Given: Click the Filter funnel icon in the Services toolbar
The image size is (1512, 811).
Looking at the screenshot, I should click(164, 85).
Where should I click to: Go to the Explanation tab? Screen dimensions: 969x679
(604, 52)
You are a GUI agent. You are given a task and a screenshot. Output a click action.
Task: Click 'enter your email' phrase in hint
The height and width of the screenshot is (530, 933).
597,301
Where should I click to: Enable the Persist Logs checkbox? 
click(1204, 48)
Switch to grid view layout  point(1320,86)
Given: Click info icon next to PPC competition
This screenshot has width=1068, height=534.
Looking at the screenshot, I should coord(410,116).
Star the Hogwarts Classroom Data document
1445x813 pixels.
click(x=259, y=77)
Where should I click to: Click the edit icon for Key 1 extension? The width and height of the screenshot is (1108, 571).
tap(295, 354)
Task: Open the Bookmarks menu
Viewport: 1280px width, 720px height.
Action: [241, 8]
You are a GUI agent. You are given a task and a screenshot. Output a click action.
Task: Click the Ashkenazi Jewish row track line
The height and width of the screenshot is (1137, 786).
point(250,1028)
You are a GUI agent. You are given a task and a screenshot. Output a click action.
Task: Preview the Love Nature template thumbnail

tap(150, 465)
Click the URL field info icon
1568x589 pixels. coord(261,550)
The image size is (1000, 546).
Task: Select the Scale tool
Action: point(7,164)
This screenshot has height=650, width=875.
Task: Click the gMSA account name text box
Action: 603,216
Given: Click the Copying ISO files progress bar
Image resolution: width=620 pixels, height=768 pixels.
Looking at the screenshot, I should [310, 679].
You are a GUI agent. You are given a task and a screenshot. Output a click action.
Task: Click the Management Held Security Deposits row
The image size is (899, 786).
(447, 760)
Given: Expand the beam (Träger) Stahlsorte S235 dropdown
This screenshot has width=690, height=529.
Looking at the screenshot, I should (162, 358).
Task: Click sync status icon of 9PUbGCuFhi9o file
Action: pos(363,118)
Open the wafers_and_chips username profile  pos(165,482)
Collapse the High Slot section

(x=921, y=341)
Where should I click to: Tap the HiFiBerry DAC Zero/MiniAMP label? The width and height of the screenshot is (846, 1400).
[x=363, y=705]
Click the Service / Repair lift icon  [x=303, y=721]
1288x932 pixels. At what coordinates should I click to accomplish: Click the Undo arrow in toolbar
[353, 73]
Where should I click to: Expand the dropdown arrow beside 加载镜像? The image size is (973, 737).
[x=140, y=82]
==============================
Work instruction:
Please copy the lines in the records above between the one holding "Switch to grid" and the one holding "Task: Click the Ashkenazi", inclusive, exactly and with no other line.

Output of the task:
Switch to grid view layout  point(1320,86)
Given: Click info icon next to PPC competition
This screenshot has width=1068, height=534.
Looking at the screenshot, I should coord(410,116).
Star the Hogwarts Classroom Data document
1445x813 pixels.
click(x=259, y=77)
Where should I click to: Click the edit icon for Key 1 extension? The width and height of the screenshot is (1108, 571).
tap(295, 354)
Task: Open the Bookmarks menu
Viewport: 1280px width, 720px height.
Action: [241, 8]
You are a GUI agent. You are given a task and a screenshot. Output a click action.
Task: Click the Ashkenazi Jewish row track line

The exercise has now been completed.